* About this exercise
Look below for the line containing "Open the Search tab magnifier icon". Write out that line and the rest through the last one, exactly as they appear, but without pictures.

-- Input for this task follows --

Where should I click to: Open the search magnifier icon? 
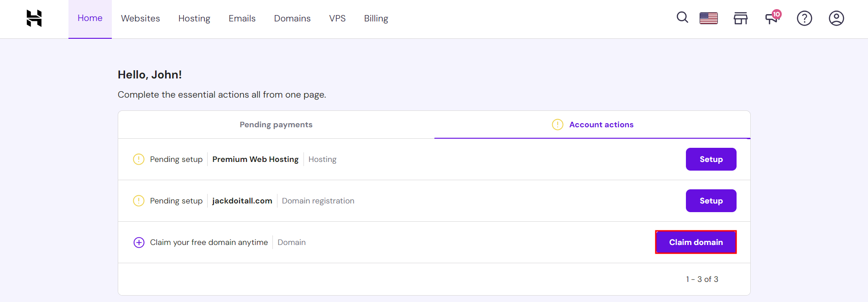tap(682, 18)
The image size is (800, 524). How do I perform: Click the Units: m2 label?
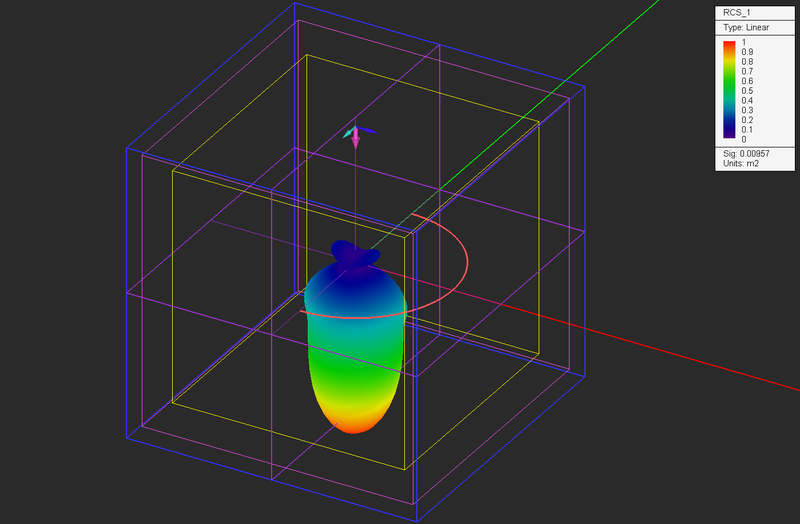click(x=741, y=164)
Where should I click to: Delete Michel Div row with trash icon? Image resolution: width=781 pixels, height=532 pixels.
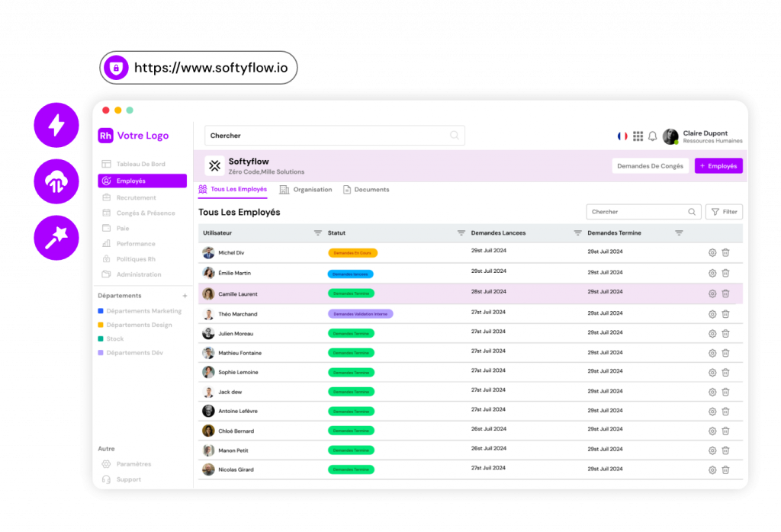[725, 253]
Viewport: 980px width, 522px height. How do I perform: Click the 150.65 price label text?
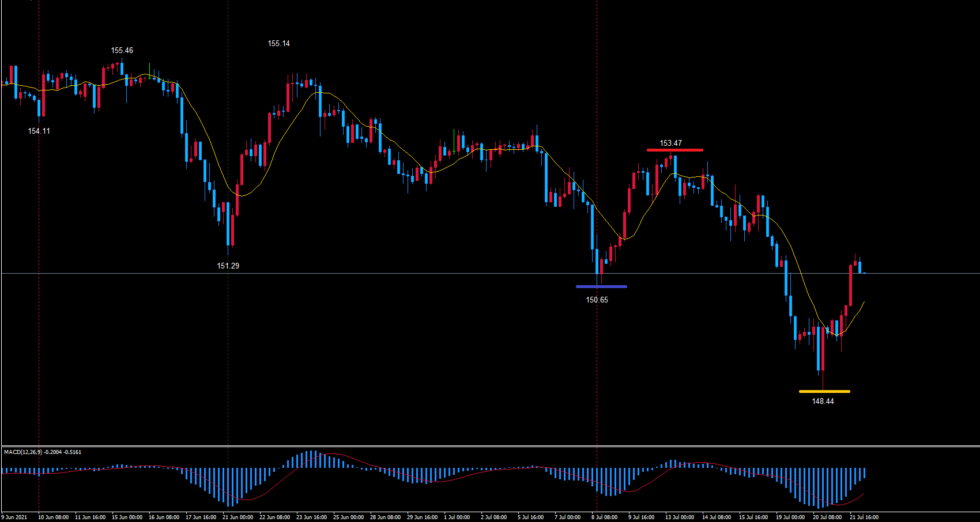[x=597, y=300]
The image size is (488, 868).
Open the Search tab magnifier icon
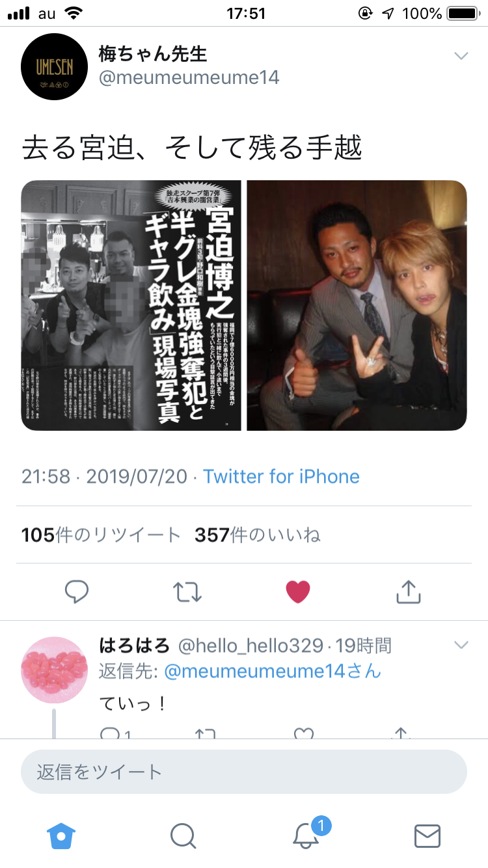(x=183, y=835)
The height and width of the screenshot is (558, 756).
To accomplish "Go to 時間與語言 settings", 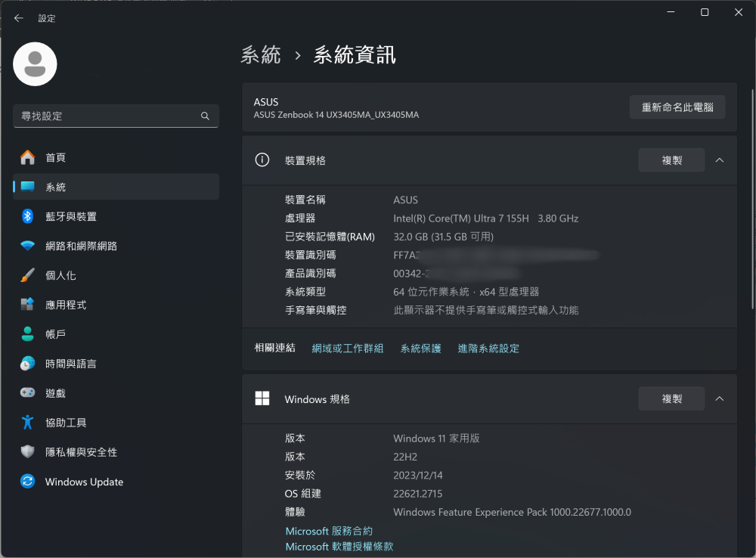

-- Input for this task concluded --

* Task answer
Open the Search tab magnifier icon
(x=183, y=835)
The height and width of the screenshot is (558, 756).
To accomplish "Go to 時間與語言 settings", 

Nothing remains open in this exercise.